:: QUOTED PASSAGE

As part of the analysis pipeline fatsq files will be annotated using IMGT/HighV-Quest – the gold standard for TCR and BCR repertoire analysis. However to use the high-throughput (HighV) version you must register a user account. All new users must be approved and accounts are then activated by an administrator. Therefore we recommend registering as soon as possible to avoid hold-ups later on.

Register here

Installation

Note: Jobs should be run in the directory containing the pipeline so that relative paths are used.

  • Ensure access to Local_immune_repertoire_annotator_1.0.py from:
  • ANNOTATION_OF_TCRs_CDR3_REGIONS/Local_immune_repertoire_annotator_1.0.py

1. FLASH:

  • Download current version from here.
  • Unpack.

2. CD-HIT(3):

  • Download current CD-HIT from here.
  • Unpack the file with: tar xvf cd-hit-XXX.tar.gz --gunzip
  • Change dir by: cd cd-hit-2006
  • Compile the program by: make

3. Quasr(4):

  • Download current version from here.

4. Blast:

  • Download current version from here.
  • For users of Rescomp (BMRC, Oxford) please note this is already installed so you do not need to perform this stage.

5. Python Modules:

Ensure that the following python modules are installed. Note for Rescomp (BMRC, Oxford) users: These modules are already available using the Rescomp ‘module load’ system and need not be installed locally. However to enable access to these modules (load) you MUST run analysis using the BCR_TCR_Wrapper_Cluster.sh job submission script.

::::
:: SUPPLIED ENTRIES

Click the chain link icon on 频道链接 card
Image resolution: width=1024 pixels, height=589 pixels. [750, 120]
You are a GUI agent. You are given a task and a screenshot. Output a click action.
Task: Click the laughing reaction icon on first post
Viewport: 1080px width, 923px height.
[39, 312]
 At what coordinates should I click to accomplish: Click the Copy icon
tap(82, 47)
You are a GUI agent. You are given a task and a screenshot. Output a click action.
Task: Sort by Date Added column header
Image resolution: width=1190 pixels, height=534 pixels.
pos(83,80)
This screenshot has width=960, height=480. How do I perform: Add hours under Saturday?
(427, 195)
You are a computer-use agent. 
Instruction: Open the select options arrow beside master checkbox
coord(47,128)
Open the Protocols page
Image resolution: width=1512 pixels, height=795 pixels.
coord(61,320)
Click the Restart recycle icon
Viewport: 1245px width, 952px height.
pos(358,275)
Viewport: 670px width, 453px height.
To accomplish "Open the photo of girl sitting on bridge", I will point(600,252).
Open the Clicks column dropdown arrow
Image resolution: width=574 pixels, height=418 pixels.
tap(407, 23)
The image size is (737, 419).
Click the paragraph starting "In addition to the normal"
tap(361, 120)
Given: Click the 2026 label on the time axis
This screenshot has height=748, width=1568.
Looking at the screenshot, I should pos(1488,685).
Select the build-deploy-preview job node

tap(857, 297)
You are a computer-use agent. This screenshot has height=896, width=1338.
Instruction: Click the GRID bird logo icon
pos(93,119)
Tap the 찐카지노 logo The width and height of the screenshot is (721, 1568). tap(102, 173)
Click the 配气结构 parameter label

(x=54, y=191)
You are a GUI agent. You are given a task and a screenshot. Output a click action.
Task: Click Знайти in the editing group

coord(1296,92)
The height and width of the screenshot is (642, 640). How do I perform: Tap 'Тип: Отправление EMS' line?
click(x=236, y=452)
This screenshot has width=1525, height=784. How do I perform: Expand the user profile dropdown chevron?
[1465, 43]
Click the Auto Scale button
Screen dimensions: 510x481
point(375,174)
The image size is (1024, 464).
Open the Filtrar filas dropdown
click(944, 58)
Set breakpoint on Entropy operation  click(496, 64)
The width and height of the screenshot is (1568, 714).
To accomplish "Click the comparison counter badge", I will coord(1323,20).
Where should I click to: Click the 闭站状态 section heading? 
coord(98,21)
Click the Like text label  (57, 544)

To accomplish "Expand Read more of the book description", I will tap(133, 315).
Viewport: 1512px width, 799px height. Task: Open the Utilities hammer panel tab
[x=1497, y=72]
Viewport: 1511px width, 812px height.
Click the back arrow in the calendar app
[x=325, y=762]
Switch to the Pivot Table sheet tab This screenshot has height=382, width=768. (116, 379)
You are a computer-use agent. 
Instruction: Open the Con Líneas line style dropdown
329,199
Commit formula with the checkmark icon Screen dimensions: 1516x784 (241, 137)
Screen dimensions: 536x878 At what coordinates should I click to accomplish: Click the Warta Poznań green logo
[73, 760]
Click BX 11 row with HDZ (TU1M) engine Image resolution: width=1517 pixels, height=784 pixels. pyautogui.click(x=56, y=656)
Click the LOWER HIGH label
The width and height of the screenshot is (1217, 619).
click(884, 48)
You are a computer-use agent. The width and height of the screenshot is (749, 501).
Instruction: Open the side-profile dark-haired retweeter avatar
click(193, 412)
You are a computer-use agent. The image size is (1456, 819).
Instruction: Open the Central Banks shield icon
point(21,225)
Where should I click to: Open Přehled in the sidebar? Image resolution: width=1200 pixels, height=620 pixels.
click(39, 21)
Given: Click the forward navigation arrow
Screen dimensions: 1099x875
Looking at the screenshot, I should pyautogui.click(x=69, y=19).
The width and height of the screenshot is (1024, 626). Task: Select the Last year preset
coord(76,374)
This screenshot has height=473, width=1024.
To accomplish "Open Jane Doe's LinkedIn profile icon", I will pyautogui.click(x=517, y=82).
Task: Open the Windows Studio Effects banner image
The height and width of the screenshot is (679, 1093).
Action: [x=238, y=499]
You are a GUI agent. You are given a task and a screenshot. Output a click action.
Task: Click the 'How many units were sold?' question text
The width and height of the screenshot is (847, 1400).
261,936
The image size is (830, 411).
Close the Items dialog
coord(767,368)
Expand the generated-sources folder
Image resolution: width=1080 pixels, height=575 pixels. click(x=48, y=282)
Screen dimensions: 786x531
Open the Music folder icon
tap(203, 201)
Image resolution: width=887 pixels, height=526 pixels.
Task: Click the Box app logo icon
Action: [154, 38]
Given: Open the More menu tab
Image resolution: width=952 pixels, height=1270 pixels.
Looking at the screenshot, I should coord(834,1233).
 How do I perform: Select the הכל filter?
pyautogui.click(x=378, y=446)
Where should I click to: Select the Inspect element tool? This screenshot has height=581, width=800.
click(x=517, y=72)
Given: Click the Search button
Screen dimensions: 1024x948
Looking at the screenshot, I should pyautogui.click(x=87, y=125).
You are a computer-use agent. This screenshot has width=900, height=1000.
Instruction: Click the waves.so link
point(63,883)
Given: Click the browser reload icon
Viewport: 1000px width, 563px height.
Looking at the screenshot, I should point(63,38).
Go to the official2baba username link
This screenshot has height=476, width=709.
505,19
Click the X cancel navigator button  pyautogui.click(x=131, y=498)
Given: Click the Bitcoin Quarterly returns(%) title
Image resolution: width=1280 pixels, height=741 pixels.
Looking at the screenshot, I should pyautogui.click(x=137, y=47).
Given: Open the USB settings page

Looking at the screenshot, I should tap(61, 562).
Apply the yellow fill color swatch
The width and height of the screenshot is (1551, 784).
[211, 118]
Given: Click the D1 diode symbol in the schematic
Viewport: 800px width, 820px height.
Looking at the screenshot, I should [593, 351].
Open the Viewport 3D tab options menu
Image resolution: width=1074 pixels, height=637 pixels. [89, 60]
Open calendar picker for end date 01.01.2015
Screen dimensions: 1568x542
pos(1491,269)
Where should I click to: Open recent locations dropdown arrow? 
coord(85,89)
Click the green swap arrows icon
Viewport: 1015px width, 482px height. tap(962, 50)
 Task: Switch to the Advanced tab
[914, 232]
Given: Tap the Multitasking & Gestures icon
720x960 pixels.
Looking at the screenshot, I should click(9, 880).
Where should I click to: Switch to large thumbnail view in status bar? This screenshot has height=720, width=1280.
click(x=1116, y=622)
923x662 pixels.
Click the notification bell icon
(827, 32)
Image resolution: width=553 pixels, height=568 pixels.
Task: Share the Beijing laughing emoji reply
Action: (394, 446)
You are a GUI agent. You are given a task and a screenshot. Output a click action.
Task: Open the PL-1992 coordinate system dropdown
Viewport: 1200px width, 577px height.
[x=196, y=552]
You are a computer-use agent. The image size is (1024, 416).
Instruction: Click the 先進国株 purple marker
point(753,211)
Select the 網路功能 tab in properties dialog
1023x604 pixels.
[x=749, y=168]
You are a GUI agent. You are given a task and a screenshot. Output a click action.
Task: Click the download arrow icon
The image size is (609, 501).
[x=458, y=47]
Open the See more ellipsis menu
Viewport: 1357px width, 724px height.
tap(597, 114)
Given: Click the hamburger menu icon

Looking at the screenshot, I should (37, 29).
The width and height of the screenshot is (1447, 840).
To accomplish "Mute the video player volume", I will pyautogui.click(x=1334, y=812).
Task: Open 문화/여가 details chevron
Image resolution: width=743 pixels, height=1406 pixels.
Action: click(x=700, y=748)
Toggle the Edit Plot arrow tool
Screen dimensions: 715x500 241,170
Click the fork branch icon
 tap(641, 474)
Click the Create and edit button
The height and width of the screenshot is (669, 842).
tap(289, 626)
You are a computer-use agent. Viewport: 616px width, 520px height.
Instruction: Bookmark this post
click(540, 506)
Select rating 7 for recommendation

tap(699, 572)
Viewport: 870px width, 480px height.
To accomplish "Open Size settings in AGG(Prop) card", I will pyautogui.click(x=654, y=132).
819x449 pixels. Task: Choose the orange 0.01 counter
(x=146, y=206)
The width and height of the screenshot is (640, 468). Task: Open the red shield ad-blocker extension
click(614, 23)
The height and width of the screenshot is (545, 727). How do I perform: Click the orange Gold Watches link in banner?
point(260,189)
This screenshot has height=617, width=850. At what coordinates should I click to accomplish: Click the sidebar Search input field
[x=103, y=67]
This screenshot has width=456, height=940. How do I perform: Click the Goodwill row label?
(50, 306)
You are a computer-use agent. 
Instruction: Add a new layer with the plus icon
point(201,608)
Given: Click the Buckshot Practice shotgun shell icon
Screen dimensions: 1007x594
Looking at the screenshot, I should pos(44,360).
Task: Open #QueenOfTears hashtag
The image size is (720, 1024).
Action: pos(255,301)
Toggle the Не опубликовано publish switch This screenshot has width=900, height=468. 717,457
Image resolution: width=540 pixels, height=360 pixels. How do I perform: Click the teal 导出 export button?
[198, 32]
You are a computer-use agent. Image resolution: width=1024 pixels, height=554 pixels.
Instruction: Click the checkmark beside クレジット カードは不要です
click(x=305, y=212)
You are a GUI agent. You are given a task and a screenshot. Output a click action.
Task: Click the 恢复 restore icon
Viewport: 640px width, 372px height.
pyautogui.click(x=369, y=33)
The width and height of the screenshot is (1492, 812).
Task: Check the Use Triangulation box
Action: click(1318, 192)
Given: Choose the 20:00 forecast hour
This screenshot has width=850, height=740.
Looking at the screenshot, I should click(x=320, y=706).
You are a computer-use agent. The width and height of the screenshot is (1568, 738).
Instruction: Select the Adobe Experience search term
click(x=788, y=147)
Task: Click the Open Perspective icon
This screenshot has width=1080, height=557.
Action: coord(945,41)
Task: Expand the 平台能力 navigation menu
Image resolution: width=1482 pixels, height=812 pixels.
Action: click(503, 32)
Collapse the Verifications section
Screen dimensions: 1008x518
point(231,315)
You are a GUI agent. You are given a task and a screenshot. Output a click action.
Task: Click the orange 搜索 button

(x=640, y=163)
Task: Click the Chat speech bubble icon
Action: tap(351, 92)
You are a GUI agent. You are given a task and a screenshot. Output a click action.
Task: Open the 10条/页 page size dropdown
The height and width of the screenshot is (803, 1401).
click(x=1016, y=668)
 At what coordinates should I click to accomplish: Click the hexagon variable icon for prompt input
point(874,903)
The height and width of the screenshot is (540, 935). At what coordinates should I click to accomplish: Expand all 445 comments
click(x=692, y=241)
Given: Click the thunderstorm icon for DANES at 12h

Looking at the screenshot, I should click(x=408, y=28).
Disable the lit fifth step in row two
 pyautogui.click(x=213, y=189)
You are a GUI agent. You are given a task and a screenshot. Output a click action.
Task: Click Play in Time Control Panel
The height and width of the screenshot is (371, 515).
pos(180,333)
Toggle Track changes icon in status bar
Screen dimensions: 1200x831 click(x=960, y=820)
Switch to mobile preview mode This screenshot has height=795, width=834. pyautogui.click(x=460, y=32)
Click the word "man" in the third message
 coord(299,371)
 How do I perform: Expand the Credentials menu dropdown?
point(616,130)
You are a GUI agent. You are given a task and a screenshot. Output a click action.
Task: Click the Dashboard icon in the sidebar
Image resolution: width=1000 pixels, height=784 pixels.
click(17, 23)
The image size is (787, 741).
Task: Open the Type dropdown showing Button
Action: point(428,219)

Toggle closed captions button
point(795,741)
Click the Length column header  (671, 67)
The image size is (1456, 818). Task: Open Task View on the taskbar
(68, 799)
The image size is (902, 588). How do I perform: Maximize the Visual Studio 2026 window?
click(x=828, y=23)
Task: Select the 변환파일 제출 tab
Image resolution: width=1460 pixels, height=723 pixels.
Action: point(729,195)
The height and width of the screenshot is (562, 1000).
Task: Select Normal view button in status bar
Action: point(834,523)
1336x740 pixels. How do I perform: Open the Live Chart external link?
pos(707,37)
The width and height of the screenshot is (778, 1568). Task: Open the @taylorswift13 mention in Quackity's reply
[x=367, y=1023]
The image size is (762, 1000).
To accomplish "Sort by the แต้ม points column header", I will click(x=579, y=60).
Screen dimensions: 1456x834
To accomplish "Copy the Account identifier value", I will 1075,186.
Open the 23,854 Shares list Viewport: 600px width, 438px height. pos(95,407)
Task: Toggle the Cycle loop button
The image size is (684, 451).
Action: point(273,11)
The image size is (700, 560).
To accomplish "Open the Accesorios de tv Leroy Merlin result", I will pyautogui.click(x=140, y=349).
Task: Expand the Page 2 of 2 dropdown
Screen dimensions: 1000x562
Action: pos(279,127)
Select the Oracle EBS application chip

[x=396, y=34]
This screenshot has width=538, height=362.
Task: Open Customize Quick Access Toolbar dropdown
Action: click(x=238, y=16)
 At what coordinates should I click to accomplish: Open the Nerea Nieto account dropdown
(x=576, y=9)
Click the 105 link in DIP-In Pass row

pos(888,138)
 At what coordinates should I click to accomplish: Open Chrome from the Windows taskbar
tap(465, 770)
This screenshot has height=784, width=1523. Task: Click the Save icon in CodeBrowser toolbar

::::

## QUESTIONS
(A) Decide whether each statement agrees with the installation notes: (i) accounts for the high-throughput version are activated by an administrator; (ii) Rescomp users must install Blast themselves; (iii) CD-HIT is compiled with the command make. Answer yes or no for each and quote the words from the notes that decide it.
(B) Answer these from the installation notes:
(i) What is used to annotate the files in the analysis pipeline?
(ii) In which directory should jobs be run?
(iii) Which job submission script must Rescomp users run analysis with to load the Python modules?
(C) Reproduce the installation notes from "Note: Jobs should" down to "CD-HIT from here.".

## SOLUTIONS FOR EACH TASK
(A)
(i) Yes: "accounts are then activated by an administrator"
(ii) No: "this is already installed so you do not need to perform this stage"
(iii) Yes: "Compile the program by: make"

(B)
(i) IMGT/HighV-Quest
(ii) The directory containing the pipeline
(iii) BCR_TCR_Wrapper_Cluster.sh

(C)
Note: Jobs should be run in the directory containing the pipeline so that relative paths are used.

  • Ensure access to Local_immune_repertoire_annotator_1.0.py from:
  • ANNOTATION_OF_TCRs_CDR3_REGIONS/Local_immune_repertoire_annotator_1.0.py

1. FLASH:

  • Download current version from here.
  • Unpack.

2. CD-HIT(3):

  • Download current CD-HIT from here.